* [Goal of the exercise]:
For the entries that follow, restate word for word the line containing "Click the Nombre", the line containing "Given: Bookmark this page with star icon", and every line that lies between them.

Items from a data source:
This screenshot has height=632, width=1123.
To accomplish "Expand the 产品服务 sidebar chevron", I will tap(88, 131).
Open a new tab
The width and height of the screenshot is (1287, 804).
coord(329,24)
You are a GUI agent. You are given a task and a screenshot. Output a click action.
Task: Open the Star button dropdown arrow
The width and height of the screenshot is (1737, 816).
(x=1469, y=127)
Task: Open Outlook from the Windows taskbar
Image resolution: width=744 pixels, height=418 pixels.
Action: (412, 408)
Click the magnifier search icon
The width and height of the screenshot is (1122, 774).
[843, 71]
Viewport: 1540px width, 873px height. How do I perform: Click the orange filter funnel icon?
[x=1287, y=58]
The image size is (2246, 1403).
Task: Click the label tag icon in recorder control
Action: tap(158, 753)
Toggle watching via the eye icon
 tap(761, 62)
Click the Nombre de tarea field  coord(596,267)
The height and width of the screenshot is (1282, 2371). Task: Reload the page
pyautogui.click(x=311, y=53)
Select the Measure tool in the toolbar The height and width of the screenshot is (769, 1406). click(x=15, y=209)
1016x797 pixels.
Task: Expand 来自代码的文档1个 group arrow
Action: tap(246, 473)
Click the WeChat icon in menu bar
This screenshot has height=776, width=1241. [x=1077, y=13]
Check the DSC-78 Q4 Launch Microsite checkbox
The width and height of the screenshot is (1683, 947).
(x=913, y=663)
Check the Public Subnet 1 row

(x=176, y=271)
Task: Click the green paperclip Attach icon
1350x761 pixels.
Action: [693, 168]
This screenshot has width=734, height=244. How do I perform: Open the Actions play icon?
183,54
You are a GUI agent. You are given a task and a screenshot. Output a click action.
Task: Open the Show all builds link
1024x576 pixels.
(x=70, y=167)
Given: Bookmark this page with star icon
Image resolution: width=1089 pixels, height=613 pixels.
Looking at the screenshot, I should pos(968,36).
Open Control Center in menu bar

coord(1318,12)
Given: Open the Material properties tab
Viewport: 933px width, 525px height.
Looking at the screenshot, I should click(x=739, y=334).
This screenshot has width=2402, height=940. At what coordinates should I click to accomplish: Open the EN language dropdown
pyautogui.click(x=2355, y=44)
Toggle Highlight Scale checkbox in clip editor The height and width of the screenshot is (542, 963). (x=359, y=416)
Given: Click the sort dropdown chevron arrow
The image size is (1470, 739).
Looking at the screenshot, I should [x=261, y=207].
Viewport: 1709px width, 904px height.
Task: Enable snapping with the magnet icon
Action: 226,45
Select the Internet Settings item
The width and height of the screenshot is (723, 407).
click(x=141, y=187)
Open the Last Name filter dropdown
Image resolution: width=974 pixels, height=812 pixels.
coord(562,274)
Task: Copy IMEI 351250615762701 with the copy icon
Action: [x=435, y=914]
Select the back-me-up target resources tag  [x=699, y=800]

* [Response to this task]:
Click the Nombre de tarea field  coord(596,267)
The height and width of the screenshot is (1282, 2371). Task: Reload the page
pyautogui.click(x=311, y=53)
Select the Measure tool in the toolbar The height and width of the screenshot is (769, 1406). click(x=15, y=209)
1016x797 pixels.
Task: Expand 来自代码的文档1个 group arrow
Action: tap(246, 473)
Click the WeChat icon in menu bar
This screenshot has height=776, width=1241. [x=1077, y=13]
Check the DSC-78 Q4 Launch Microsite checkbox
The width and height of the screenshot is (1683, 947).
(x=913, y=663)
Check the Public Subnet 1 row

(x=176, y=271)
Task: Click the green paperclip Attach icon
1350x761 pixels.
Action: [693, 168]
This screenshot has width=734, height=244. How do I perform: Open the Actions play icon?
183,54
You are a GUI agent. You are given a task and a screenshot. Output a click action.
Task: Open the Show all builds link
1024x576 pixels.
(x=70, y=167)
Given: Bookmark this page with star icon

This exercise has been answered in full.